Karasu Masaj Salonu Hizmeti Ebru

Karasu Masaj Salonu

Karasu Masaj Salonu

Bir an durakladı. Sonra devam etti:

“Dağın tepesinde, Roger ile ben ilerlerken, o geride kaldı.”

“Ben de geldim sizinle.”

“sonra geldin.”

İki çocuk, gözlerini örten saçların arkasından, dik dik

baktılar birbirlerine.

“Ben de geldim” dedi Ralph. “sonra firar ettim. Sizler de

firar ettinız.”

“Bana korkak de, öyleyse.”

Jack, avcılara doğru döndü:

“O bir avcı değil. Bizlere hiç et bulamazdı o. Derslik temsilcisi

de değildi okulda. Nereden çıktığını bilmiyoruz onun.

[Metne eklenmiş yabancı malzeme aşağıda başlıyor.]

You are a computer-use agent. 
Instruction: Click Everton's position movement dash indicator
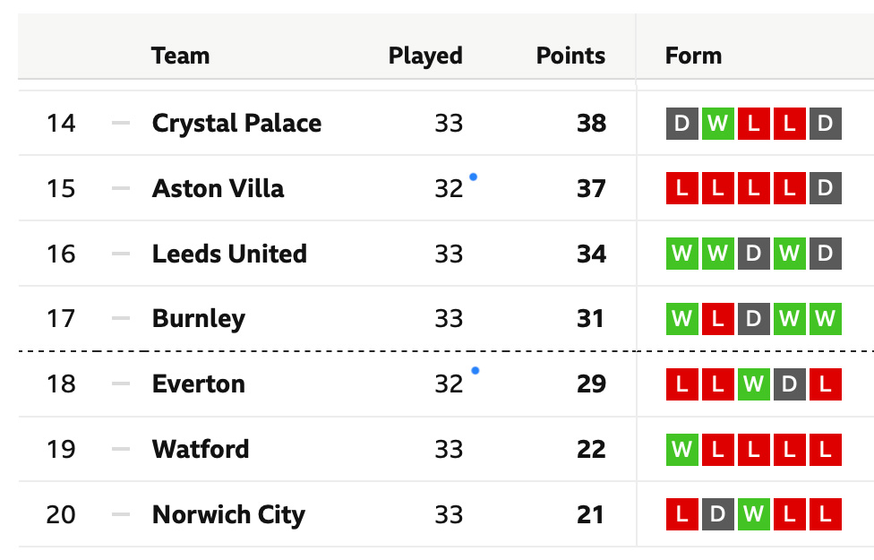click(120, 384)
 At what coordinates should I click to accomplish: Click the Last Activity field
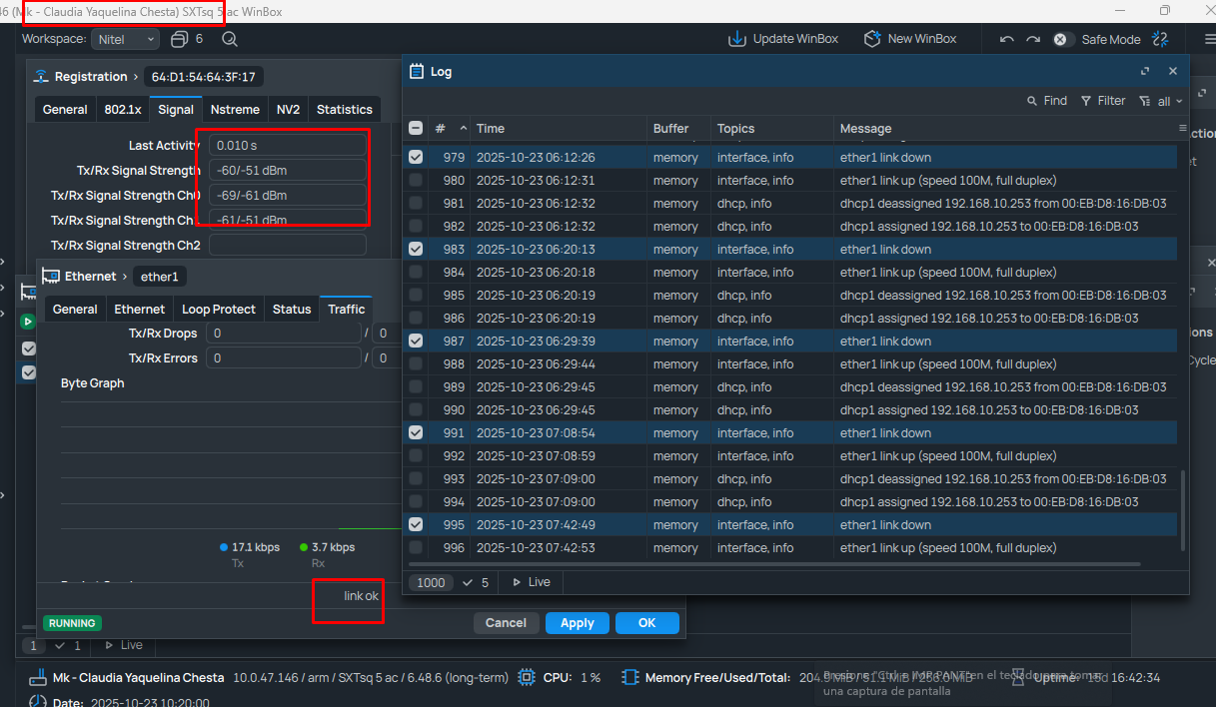(x=288, y=146)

Buyruklar veriyor sadece. Her insanın, durup dururken ona

boyun eğmesini istiyor. Tüm bu mevzuşmalar…”

“tüm bu konuşmalar!” diye bağlarırdı Ralph. “mevzuş,

mevzuş! Kim istedi konuşmayı? Kim toplantıya çağırdı?”

Jack’ın yüzü kıpkırmızı kesildi; çenesi göğsüne çöktü. Çatık

kaşlarının altından, fena fena baktı Ralph’a.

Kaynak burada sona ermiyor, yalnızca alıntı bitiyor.